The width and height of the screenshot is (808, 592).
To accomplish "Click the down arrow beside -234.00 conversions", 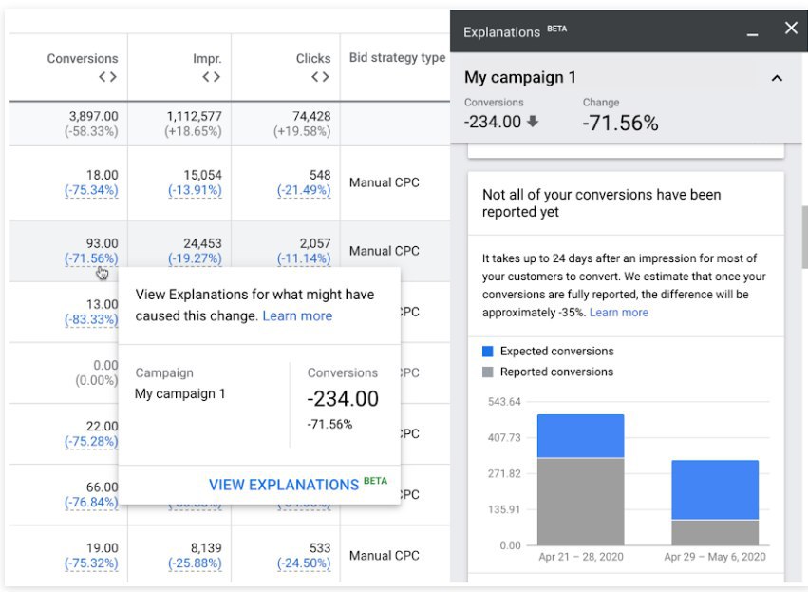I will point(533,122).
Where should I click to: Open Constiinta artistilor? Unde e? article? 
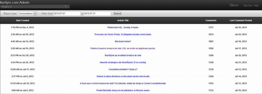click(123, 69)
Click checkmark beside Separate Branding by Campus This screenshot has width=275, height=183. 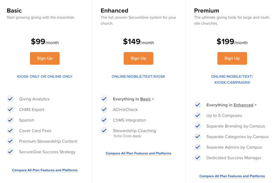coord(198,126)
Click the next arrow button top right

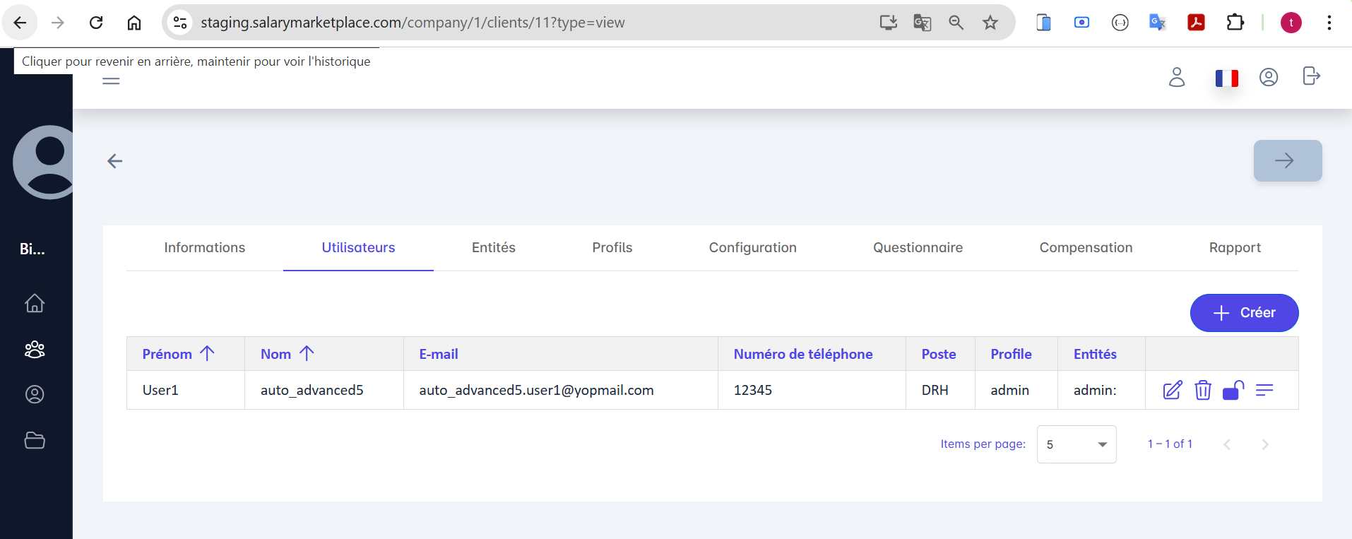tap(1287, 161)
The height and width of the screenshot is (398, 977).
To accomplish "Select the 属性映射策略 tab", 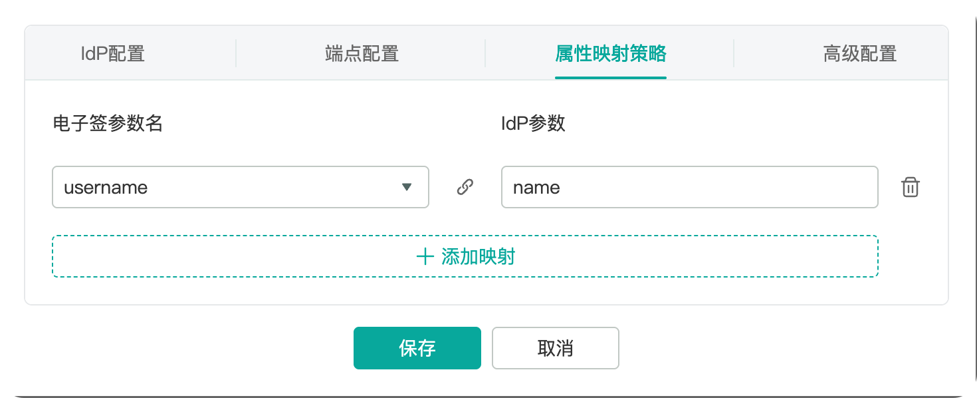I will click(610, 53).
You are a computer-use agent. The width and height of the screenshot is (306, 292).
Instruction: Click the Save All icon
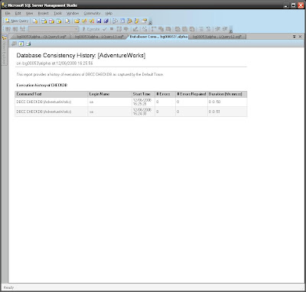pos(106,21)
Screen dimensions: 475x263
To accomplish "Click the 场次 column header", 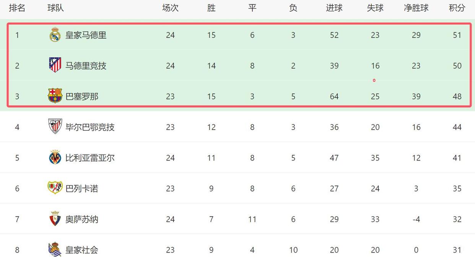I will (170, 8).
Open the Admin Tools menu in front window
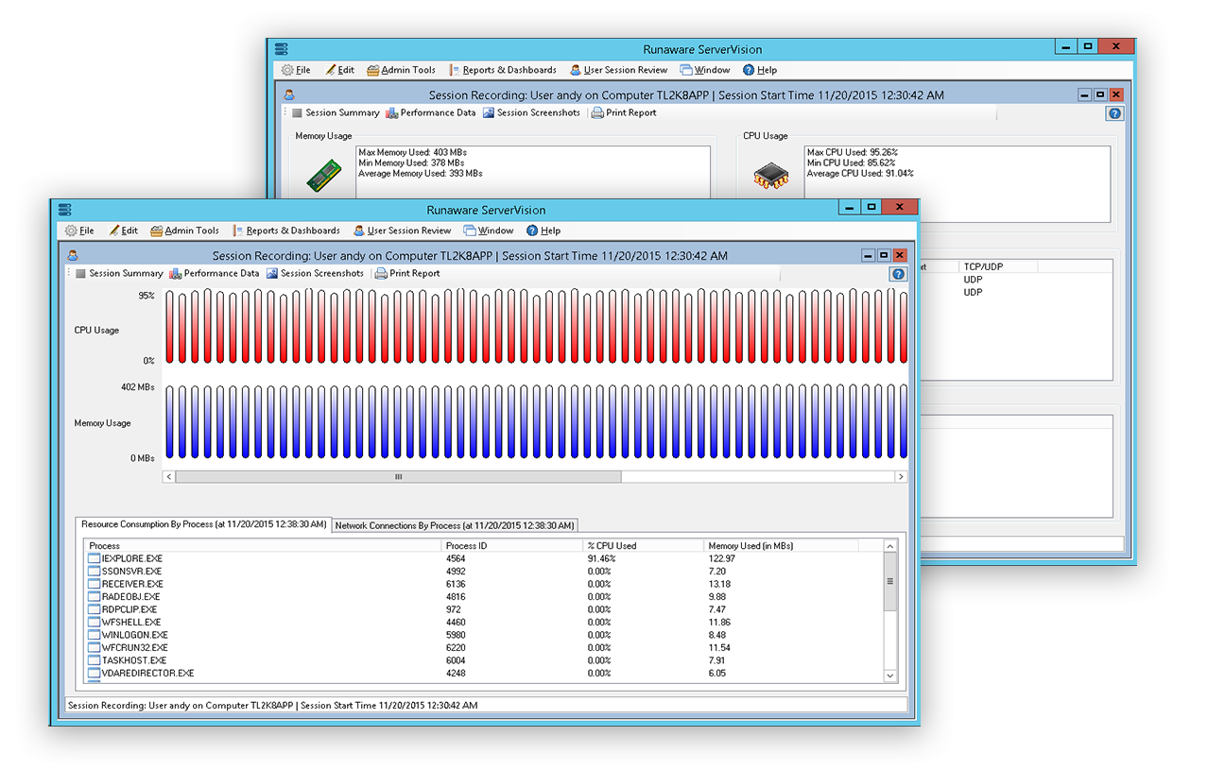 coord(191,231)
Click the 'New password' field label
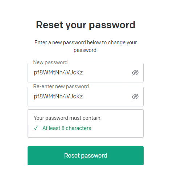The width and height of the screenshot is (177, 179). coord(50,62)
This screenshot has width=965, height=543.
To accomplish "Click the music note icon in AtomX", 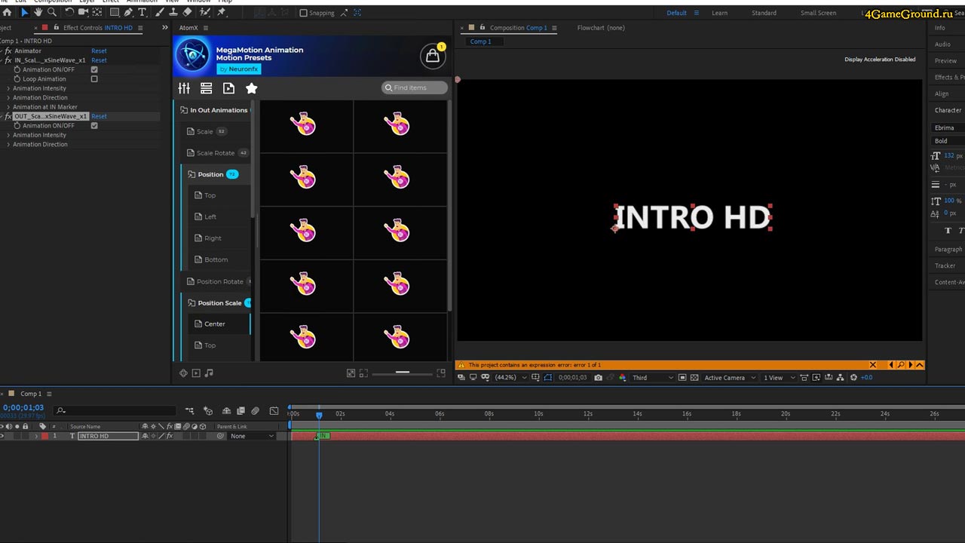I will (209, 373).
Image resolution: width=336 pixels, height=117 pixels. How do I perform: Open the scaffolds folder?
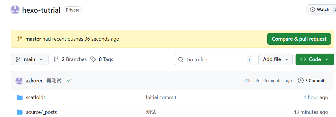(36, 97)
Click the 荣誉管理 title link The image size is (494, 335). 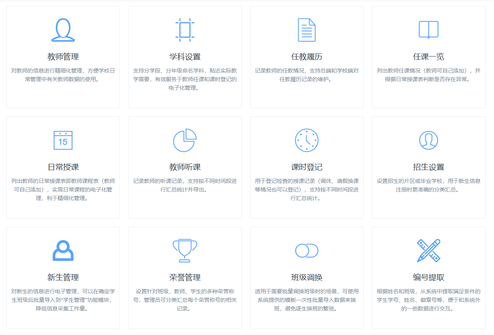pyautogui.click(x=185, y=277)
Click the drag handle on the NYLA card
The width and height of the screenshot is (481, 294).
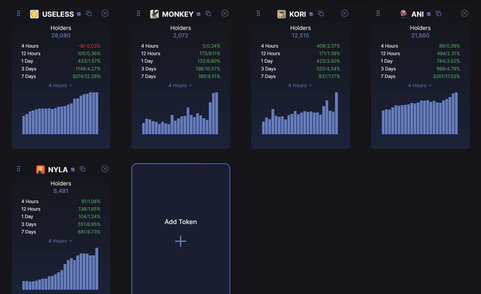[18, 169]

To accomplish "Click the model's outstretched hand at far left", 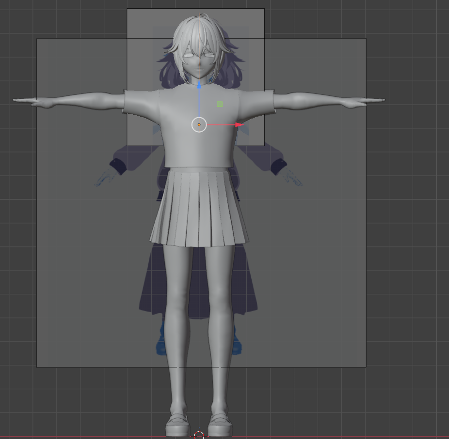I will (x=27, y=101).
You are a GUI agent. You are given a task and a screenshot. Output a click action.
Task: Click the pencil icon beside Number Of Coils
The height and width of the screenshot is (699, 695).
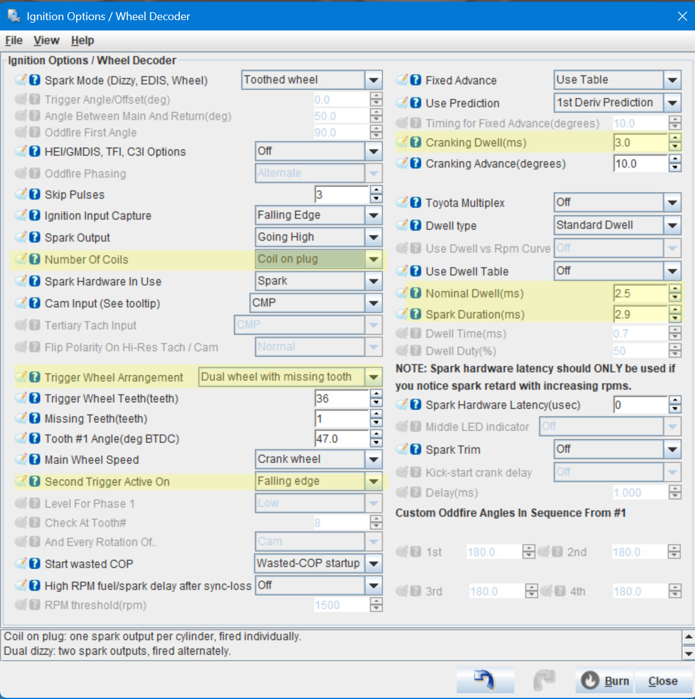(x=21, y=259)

◇ ◇ ◇ ◇ ◇ ◇ ◇

● **The problem**: Your copy should hold exactly the lines from the one with "Task: Click the" through the final line of the records, both ends included, and no pictures.

● **Answer for the task**:
Task: Click the pencil icon beside Number Of Coils
The height and width of the screenshot is (699, 695).
(x=21, y=259)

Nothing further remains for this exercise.